Elle a été accueillie avec des cris d’orfraie par quelques parlementaires de gauche qui y voient le signe d’un revirement de la politique suivie sous la commission Barroso 2, où Michel Barnier s’était fait l’apôtre d’une «re-régulation». Lord Hill - qui a été conseiller du Premier ministre John Major, a exercé pendant plusieurs années dans l’industrie des relations publiques, et présidait jusqu’en juillet la Chambre des Lords - est vu comme un allié objectif de la City. Son audition par la commission des affaires économiques et monétaires du Parlement européen, dans deux à trois semaines, s’annonce donc animée. Mais si le blocage d’un commissaire par le parlement est possible, elle semble peu probable dans le cas du Britannique. «On ne voit pas les chefs de groupe laisser mettre en danger l’architecture imaginée par Juncker», explique une source au Parlement.

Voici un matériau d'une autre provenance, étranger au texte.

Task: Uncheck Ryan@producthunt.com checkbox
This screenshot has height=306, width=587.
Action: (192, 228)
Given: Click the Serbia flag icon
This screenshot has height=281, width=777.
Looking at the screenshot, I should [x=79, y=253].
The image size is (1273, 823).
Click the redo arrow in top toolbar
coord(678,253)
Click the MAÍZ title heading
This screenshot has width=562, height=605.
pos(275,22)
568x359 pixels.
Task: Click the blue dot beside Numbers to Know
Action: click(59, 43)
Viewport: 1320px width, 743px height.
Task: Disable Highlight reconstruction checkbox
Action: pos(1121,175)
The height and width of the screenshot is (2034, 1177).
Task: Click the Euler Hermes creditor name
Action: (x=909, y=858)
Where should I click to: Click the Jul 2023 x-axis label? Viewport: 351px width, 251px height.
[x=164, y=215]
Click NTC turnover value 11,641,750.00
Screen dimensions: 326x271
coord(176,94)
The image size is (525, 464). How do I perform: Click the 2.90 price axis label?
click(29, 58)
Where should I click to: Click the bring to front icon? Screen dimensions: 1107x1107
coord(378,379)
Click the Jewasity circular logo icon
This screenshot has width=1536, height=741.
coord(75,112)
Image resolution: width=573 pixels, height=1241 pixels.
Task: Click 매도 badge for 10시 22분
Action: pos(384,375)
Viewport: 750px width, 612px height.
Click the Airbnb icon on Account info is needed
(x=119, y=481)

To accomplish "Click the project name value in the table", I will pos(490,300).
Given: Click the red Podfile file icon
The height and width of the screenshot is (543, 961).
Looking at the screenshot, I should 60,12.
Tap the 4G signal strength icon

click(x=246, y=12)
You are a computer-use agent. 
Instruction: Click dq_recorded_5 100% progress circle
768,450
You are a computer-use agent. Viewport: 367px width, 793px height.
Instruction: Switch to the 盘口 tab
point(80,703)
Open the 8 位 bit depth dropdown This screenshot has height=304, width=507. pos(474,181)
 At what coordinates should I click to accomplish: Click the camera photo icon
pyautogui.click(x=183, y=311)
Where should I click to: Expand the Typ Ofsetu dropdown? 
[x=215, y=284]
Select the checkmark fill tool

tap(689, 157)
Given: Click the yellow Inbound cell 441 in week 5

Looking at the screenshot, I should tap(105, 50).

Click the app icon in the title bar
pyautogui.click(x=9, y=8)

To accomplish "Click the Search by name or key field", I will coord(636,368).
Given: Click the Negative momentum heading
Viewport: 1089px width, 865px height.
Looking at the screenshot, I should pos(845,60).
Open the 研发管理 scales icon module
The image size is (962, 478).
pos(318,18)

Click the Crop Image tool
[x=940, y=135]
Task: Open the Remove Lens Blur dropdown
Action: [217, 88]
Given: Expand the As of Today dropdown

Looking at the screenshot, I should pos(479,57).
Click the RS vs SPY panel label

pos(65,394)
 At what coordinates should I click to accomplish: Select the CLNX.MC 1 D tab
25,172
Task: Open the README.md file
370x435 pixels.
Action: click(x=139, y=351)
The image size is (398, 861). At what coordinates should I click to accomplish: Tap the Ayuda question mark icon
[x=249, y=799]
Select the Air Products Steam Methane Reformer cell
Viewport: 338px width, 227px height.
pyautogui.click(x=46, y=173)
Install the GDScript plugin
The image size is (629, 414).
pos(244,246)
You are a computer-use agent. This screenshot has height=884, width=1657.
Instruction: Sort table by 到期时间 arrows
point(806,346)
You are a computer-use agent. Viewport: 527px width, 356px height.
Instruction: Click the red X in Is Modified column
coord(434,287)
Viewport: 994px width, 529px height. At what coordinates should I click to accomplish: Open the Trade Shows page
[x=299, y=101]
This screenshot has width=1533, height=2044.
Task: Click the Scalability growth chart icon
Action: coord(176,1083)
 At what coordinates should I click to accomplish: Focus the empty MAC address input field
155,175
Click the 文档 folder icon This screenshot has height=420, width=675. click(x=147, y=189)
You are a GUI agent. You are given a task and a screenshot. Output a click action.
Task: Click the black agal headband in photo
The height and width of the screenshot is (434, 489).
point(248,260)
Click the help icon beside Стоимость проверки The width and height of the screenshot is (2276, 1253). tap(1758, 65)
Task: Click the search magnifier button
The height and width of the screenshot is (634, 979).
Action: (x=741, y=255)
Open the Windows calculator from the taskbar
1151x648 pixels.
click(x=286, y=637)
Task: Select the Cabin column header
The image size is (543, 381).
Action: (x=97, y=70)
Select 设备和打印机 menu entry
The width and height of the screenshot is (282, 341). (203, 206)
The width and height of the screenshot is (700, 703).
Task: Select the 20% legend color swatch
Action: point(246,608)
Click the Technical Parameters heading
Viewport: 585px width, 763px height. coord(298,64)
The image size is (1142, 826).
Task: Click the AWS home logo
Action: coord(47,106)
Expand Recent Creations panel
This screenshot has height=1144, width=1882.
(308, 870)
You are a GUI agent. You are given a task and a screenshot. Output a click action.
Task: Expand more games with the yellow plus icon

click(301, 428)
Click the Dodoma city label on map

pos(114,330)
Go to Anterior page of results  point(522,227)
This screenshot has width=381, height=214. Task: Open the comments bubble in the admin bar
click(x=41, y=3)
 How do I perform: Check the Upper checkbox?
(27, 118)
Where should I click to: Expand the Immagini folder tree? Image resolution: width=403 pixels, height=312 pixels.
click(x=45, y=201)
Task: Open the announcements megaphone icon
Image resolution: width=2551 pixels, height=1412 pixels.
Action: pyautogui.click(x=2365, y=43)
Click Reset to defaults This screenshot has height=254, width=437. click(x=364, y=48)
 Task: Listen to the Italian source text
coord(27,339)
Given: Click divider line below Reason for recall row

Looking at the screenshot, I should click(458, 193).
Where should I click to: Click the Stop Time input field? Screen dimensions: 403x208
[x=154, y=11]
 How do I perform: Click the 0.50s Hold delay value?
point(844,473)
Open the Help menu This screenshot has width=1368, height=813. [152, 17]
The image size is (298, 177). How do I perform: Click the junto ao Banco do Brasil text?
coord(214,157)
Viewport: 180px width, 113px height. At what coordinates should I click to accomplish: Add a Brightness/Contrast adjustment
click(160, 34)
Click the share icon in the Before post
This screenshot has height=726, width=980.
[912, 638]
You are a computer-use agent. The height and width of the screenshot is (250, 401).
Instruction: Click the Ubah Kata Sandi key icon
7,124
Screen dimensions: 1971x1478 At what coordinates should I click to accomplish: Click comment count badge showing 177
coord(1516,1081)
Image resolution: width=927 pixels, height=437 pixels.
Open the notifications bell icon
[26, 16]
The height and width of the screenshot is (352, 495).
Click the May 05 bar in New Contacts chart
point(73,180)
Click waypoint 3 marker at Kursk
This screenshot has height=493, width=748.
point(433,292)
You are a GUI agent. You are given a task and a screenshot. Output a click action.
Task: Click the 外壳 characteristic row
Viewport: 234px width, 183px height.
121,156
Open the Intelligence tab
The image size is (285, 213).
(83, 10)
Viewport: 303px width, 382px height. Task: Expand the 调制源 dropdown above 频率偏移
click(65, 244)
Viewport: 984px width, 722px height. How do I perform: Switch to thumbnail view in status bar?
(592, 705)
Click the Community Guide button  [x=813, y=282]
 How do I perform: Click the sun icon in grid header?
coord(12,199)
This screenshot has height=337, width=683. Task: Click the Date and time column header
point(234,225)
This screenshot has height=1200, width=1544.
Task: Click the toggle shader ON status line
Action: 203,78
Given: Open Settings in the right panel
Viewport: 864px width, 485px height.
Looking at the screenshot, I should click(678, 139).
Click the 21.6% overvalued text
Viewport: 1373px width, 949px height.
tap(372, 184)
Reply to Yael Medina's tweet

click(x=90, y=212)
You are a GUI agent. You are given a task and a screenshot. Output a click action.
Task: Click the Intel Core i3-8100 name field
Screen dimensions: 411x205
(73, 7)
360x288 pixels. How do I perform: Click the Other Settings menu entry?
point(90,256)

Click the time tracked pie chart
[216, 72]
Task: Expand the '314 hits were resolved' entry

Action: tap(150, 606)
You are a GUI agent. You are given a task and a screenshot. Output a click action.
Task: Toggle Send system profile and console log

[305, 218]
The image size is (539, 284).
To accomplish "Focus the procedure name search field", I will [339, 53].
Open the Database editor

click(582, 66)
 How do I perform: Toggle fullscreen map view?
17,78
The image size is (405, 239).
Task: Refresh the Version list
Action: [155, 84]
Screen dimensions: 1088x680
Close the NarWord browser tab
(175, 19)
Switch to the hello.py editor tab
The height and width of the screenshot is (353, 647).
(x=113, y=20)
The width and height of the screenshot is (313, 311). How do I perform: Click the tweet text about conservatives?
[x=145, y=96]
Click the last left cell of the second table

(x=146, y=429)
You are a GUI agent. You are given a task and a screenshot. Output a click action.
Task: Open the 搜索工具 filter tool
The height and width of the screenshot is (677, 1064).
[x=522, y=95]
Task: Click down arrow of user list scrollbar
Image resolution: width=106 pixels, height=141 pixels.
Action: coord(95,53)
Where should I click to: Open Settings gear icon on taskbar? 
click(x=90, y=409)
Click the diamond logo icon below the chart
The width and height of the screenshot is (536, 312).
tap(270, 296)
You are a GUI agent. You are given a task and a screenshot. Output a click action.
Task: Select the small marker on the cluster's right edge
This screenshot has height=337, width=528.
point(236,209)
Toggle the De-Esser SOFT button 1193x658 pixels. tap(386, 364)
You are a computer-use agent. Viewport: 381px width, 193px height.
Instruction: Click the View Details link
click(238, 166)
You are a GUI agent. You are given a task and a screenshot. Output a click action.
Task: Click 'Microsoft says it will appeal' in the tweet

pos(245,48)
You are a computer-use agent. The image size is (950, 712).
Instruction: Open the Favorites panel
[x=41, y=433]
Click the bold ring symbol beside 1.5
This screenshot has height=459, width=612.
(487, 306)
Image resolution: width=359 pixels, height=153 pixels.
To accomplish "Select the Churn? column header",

Cette nomination s’accompagne d’une inflexion stratégique. Le portefeuille confié à Lord Hill est sans précédent: stabilité financière, services financiers et «union des marchés de capitaux». La lettre de mission du nouveau commissaire met en avant la contribution des marchés au financement de l’économie, la relance de la titrisation, la réduction du coût du capital et le développement d’«alternatives à la dépendance des entreprises aux financements bancaires». Surtout, le Britannique se voit confier la mission de créer «une union des marchés de capitaux bien régulée et intégrée» dont le contour reste à dessiner.
Les marges de manœuvre du nouveau commissaire pourraient être réduites par rapport à celles de son prédécesseur. Il travaillera en effet sous l’autorité d’un vice-président, Valdis Dombrovskis, qui disposera, à l’instar du président Juncker, du pouvoir de bloquer une initiative législative ou au contraire de la susciter. Lord Hill a assuré vouloir «bâtir sur l’important héritage de Michel Barnier pour s’assurer que nous disposions de marchés financiers stables et bien régulés».